In Jon’s scene, he wakes, notes that Ghost is gone from besides him and then pulls back his cloak (a symbolic door) to go outside. Jon is a Christ like figure in the story and so the cloak is also symbolic of the stone that sealed Jesus in his tomb, which of course will take on additional meaning later when Jon is killed and returns to the land of the living. Sansa on the other hand, opens a real door to enter the garden and is greeted by a ghostly silence as the snow falls. GRRM’s brilliance shines though here as he ties the two scenes together as soon as Sansa enters the garden.
Ghost is the silent direwolf who never makes a sound. In fact, ghost and silent appears together in 21 paragraphs in the various books and each time, the reference is to Jon’s direwolf. And so Martin connects Jon’s frozen forest scene with Sansa’s winter wonderland by making it seem as if Ghost has symbolically left Jon’s side to be at Sansa’s. But Ghost is not just a direwolf, he’s Jon as well and he brings the snow with him, which brushes her face as soft as a lover’s kiss.
When he finally put the quill down, the room was dim and chilly, and he could feel its walls closing in. Perched above the window, the Old Bear’s raven peered down at him with shrewd black eyes. My last friend, Jon thought ruefully. And I had best outlive you, or you’ll eat my face as well. Ghost did not count. Ghost was closer than a friend. Ghost was part of him.
A Dance with Dragons - Jon III
This symbolism of Ghost being a part of Jon, and a protector of Sansa was echoed in the TV show with his speech about the north as well as him leaving his direwolf behind to watch over her. The show of course edited out the Ghost scene but we know it was filmed as a result of the DVD commentaries.
The falling snow also foreshadows the future event when Jon Snow literally falls and dies in the snow and for all intents and purposes, becomes a ghost. In fact, he probably becomes Ghost for a time as his spirit enters his direwolf upon his death. And so, Ghost Jon will at some point leave the Wall and the North and will end up in the Vale.

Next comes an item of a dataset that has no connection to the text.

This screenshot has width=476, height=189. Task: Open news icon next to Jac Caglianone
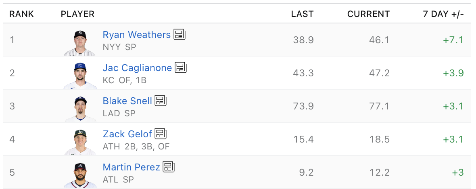pos(181,67)
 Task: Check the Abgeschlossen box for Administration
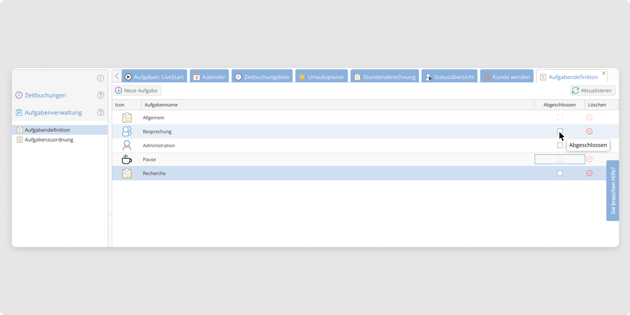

I don’t expect him to stay long but it will be just enough time to steal Sansa away and head back north. I expect that he will head through the mountains and take a ship from the Sisters to White Harbor just as his father did when he went home to call the Banners at the start of Robert’s Rebellion.
Jon thinks that Sansa would cry at the beauty of the scene in the forests and she may have in the past but right now there is nothing but darkness around her and while she can see the beauty, she can’t cry over it in appreciation because it’s all she can do not to shed tears at her painful circumstances. Like Alyssa Arryn, she can find no tears to shed but there will be coming as is suggested by the melting snow on her cheeks as she symbolically cries for Jon. Both her and Jon have much tears to shed.
Others have discounted my theory but these two Jon and Sansa scenes along with her descent from the Eyrie when she thought the wind sounded like “the howl of a ghost wolf”, suggests that when he returns from the other side, Jon will end up in the Vale. And as I broke down HERE, her sexual dreams of Ilyn Payne also points to Jon being in the Vale.
As every past important event is replaying in some manner, I think that this will be Martin’s way of reenacting the Tourneys at Harrenhal and Ashford Meadows as there are subtle hints to both in the Alayne TWOW preview chapter. I also think that the character from the past that Jon represents and who I will discuss in a future essay was in the Vale when things blew up and so it makes sense for him to be there this time around as well.
Another hint that Jon will be in the Vale is of course this scene as Sansa descends from the Eyrie.
"Ser Sweetrobin," Lord Robert said, and Alayne knew that she dare not wait for Mya to return. She helped the boy dismount, and hand in hand they walked out onto the bare stone saddle, their cloaks snapping and flapping behind them. All around was empty air and sky, the ground falling away sharply to either side. There was ice underfoot, and broken stones just waiting to turn an ankle, and the wind was howling fiercely. It sounds like a wolf, thought Sansa. A ghost wolf, big as mountains.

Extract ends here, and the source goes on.